简体   繁体   English

java 8流映射检查以前的元素

[英]java 8 stream map check previous elements

I have a question I have a big text file that i'm currently reading, I want to have a list of the words in it and also find spesific pairs in it. 我有一个问题,我有一个我正在阅读的大文本文件,我希望有一个单词列表,并在其中找到特定对。

An example of my dataset is: 我的数据集的一个例子是:

A random text file . I am <pair-starter> first second <pair-ender> and it goes on and on,
and hopefully it ends .

Now I read the file with streams like 现在我用像流一样读取文件

List<String> words = Files.lines(Paths.get(filename), Charset.forName("UTF-8")).
                     .map(line -> line.split("[\\s]+"))
                     .flatMap(Arrays::stream)
                     .filter(this::filterPunctuation) //This removes the dot in example
                     .map(this::removePunctuation) //This removes the comma
                     //I think the method should be added here
                     .filter(this::removePairSpesifics) //To remove pair starter and ender
                     .collect(Collectors.toList());

Now with this code I can get the clean words I get a list that contains "A", "random", "text", "file", "I", "am", "first", "second", "and", "it", "goes", "on", "and", "on", "and", "hopefully", "it", "ends" But I also want to get a hashmap that holds the pairs in it and I wonder if it is possible with adding a new method on the stream above. 现在有了这段代码,我可以得到干净的单词,我得到的列表包含"A", "random", "text", "file", "I", "am", "first", "second", "and", "it", "goes", "on", "and", "on", "and", "hopefully", "it", "ends"但我也希望得到一个哈希映射,用于保存对它,我想知道是否可以在上面的流上添加一个新方法。 Couldn't find anything close to what I want from google, thanks in advance. 从谷歌找不到任何我想要的东西,提前谢谢。

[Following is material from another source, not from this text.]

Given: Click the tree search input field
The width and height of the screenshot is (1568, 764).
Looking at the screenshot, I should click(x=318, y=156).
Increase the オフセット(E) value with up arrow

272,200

the method close to the one in my head is 接近我头脑中的方法是

private boolean pairStarted = false;
private String addToHashMap(String element){
    if previous element was pair starter
        pairStarted = true;
    else if pairStarted and element is not pairEnder
        MyPreviouslyConstructedHashMap.put(the previous one, element);
    else if element is pairEnder
        pairStarted = false;
    return element; 
} //This function will not change anything from the list as it returns the elements
  //But it'll add the hashmap first-second pair

My current solution is: 我目前的解决方案是:

List<String> words = Files.lines(Paths.get(filename), Charset.forName("UTF-8")).
                     .map(line -> line.split("[\\s]+"))
                     .flatMap(Arrays::stream)
                     .filter(this::filterPunctuation)
                     .map(this::removePunctuation)
                     .collect(Collectors.toList()); //Now not using removePairSpesifics 
//as I need to check for them.
for(int i=words.size()-1; i>=0; i--) {
    if(words.get(i).equals("<pair-ender>")){ //checking from end to modify in the loop
        pairs.put(words.get(i-2), words.get(i-1));
        i = i-4;
        words.remove(i+1);
        words.remove(i+4);
    }
}

What I want to learn is to learn if it can be solved in the same stream as I read the values into the list. 我想要学习的是学习它是否可以在我将值读入列表的同一个流中解决。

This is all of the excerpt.